> Input for this task
________________________

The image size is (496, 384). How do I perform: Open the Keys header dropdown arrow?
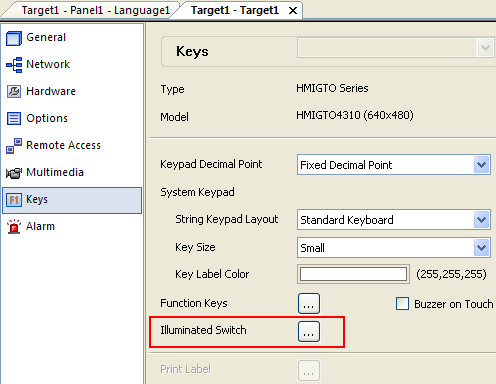(485, 48)
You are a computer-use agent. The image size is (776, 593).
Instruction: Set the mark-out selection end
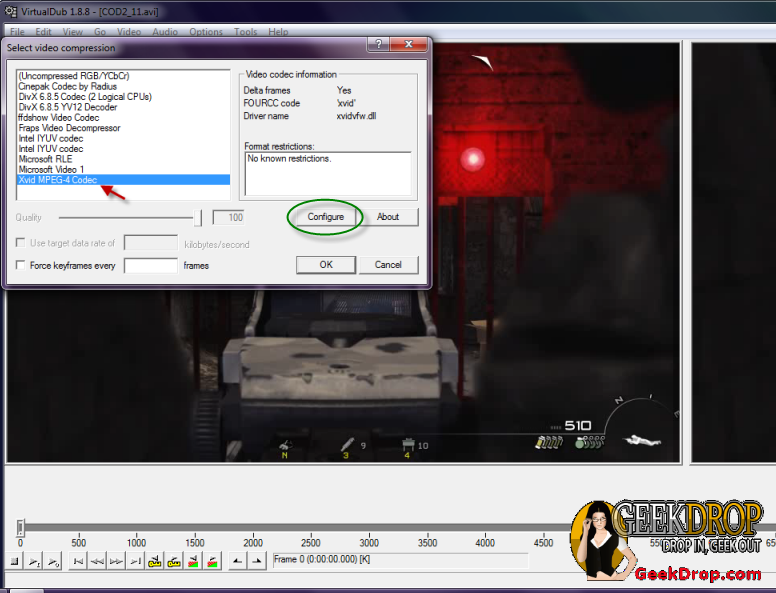click(x=255, y=562)
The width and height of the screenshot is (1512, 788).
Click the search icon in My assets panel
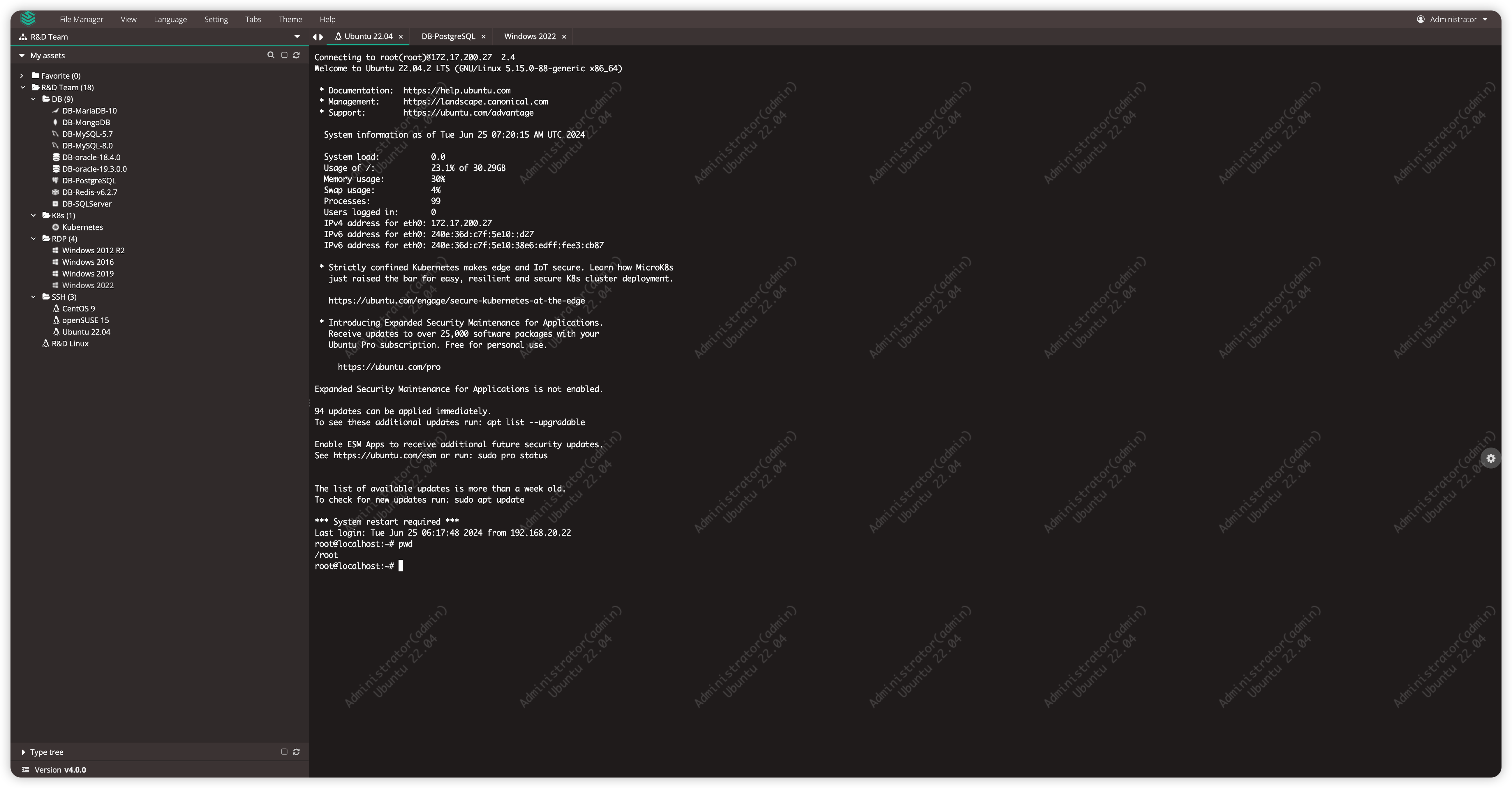coord(271,55)
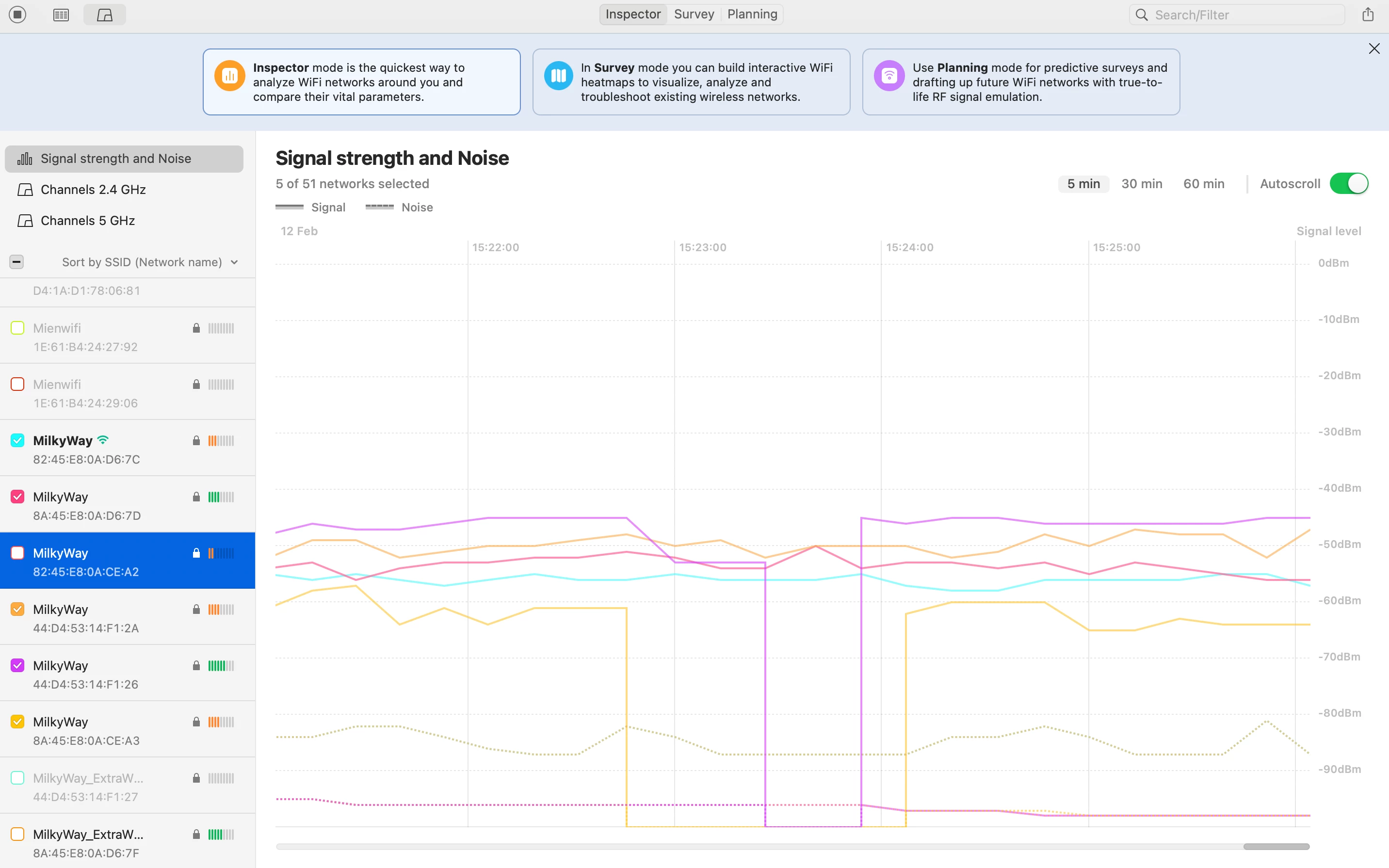The height and width of the screenshot is (868, 1389).
Task: Switch to the Survey tab
Action: 694,15
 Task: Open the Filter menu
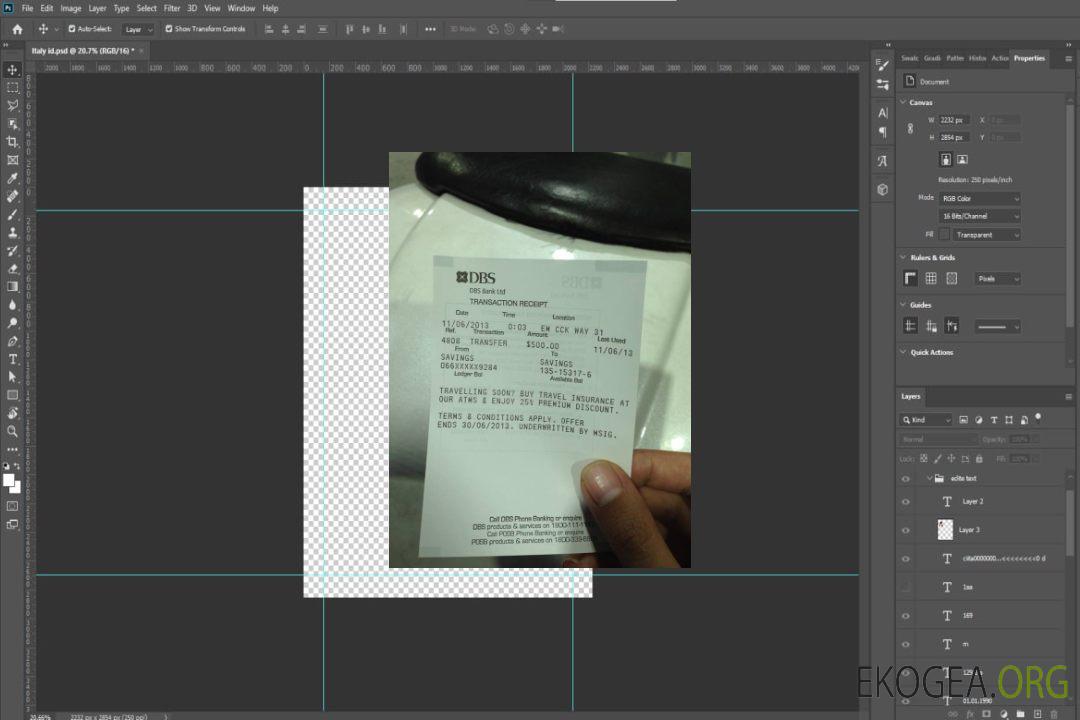[172, 8]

________________________

Copy every line of the listing above word for word, leaving out the pictures.

> Exercise response
The image size is (496, 384). How do I perform: Open the Keys header dropdown arrow?
(485, 48)
You are a computer-use agent. The image size is (776, 593).
Instruction: Set the mark-out selection end
click(x=255, y=562)
The width and height of the screenshot is (1512, 788).
Click the search icon in My assets panel
coord(271,55)
The height and width of the screenshot is (868, 1389).
Task: Switch to the Survey tab
Action: 694,15
 Task: Open the Filter menu
[172, 8]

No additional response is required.